The MSCI equity index for emerging economies advanced 1.5%, extending its gains to a fourth day. The rally was driven by Hong Kong listed blue-chips including Tencent Holdings Ltd. and Alibaba Group Holding Ltd. Chipmaker Taiwan Semiconductor Manufacturing Company Ltd. also rose as Morgan Stanley raised its price target for the shares.

Appetite for riskier assets improved on Tuesday after China announced an array of measures to address concerns over slowing growth, including steps to ease monetary conditions and provide liquidity support for stocks.  

The action taken by the People’s Bank of China “can further boost financial market risk sentiment in the near-term,” said Elias Haddad, senior markets strategist at Brown Brothers Harriman.

“Nevertheless, to escape the debt-deflation loop, Chinese policymakers need to scale-up fiscal measures to boost consumption growth,” Haddad said in a note. 
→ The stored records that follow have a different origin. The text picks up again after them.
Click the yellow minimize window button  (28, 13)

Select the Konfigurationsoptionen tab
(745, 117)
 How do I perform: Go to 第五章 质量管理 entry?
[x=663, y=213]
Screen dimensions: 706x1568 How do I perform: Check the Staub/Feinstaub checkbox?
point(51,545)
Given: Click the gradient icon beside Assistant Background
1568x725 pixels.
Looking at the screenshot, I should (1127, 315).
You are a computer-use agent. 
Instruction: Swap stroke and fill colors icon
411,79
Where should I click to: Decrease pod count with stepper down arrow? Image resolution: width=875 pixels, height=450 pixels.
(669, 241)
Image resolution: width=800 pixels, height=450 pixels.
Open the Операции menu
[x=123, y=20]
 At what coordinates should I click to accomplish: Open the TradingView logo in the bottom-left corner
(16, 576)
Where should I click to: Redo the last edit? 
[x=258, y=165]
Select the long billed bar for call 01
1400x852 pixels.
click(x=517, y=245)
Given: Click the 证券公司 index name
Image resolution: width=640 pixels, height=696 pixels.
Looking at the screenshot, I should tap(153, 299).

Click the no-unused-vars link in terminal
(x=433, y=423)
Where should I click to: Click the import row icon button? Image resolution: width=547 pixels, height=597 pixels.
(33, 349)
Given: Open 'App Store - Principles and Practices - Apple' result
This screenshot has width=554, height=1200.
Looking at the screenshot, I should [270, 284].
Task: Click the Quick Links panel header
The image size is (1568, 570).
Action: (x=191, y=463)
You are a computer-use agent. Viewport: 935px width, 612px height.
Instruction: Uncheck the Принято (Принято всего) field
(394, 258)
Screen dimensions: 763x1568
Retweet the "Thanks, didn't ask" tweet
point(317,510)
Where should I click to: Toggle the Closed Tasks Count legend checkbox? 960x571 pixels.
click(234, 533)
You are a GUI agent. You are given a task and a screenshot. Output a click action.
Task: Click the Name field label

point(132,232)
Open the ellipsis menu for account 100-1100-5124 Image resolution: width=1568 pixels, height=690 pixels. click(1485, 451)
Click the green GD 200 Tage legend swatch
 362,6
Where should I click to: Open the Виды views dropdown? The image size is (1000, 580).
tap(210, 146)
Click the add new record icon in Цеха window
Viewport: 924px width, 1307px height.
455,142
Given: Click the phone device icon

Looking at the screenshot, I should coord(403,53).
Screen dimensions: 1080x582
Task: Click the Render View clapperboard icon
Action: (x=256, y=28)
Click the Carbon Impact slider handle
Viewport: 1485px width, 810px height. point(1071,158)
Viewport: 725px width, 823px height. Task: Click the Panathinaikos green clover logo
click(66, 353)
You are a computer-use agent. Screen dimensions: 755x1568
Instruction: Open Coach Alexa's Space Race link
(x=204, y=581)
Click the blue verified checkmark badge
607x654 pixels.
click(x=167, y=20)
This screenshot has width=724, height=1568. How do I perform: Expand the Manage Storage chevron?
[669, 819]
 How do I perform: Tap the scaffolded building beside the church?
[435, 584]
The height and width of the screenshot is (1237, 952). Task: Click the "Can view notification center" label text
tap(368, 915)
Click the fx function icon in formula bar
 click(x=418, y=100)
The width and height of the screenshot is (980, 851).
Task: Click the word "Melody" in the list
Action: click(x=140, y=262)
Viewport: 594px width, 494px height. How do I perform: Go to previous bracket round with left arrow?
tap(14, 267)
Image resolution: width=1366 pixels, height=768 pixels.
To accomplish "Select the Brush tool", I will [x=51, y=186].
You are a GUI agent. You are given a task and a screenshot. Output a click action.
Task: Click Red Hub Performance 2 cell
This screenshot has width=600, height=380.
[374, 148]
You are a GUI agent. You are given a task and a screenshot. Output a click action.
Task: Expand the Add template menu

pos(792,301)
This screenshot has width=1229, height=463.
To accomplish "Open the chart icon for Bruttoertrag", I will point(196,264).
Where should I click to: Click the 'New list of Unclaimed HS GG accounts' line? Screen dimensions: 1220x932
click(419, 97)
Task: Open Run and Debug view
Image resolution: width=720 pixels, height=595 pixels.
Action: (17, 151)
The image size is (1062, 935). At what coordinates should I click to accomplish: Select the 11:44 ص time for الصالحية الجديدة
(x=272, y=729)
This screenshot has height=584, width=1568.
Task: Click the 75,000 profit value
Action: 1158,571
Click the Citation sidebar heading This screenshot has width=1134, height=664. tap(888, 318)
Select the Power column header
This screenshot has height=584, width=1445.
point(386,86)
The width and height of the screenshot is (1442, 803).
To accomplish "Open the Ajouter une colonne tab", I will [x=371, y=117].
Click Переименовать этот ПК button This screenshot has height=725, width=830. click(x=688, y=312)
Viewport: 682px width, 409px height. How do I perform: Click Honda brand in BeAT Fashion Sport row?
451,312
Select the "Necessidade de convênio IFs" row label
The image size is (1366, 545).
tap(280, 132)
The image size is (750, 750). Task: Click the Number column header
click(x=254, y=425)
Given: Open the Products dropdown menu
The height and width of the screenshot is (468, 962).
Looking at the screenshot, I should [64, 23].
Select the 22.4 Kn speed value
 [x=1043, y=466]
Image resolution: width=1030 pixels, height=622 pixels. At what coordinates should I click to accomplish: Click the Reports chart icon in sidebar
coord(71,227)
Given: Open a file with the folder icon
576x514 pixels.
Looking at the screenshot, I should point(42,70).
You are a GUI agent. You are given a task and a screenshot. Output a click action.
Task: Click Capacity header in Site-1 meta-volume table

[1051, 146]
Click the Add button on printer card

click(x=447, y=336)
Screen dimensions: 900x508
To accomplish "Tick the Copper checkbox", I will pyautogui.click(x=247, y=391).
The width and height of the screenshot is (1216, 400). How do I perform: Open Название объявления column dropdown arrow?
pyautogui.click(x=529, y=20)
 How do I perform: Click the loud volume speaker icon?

Emerging-market currencies mostly rebounded against the dollar in European trading hours after comments from several Fed officials left the door open to additional large interest-rate cuts. The Malaysian ringgit jumped 1.2% versus the greenback, while the Thai baht and Polish zloty were up 0.4% as of 10:30 a.m. in London.

The Hungarian forint, which has been under pressure from a combination of fiscal and monetary risks, was steady against the euro before a meeting where the central bank in Budapest is expected to lower the benchmark interest rate by a quarter percentage-point to 6.5%. 

“Even before the Fed’s latest decision, we were leaning toward a 25 basis-point cut at the National Bank of Hungary’s September meeting,” said ING Bank NV strategist Frantisek Taborsky. “Post-Fed, we see a non-negligible chance of a slight dovish shift in forward guidance, with the 6-6.25% range cited as a realistic target for the 2024 terminal rate.”

In credit markets, Sri Lanka’s dollar bonds held mostly steady after the International Monetary Fund said it would work with the newly elected leftist president, including on the latest review of the country’s $3 billion bailout package.

Turkey has mandated banks for the issuance of a 10-year dollar-denominated bond, which will be switched for existing shorter-term notes to ease immediate repayment pressures.

©2024 Bloomberg L.P.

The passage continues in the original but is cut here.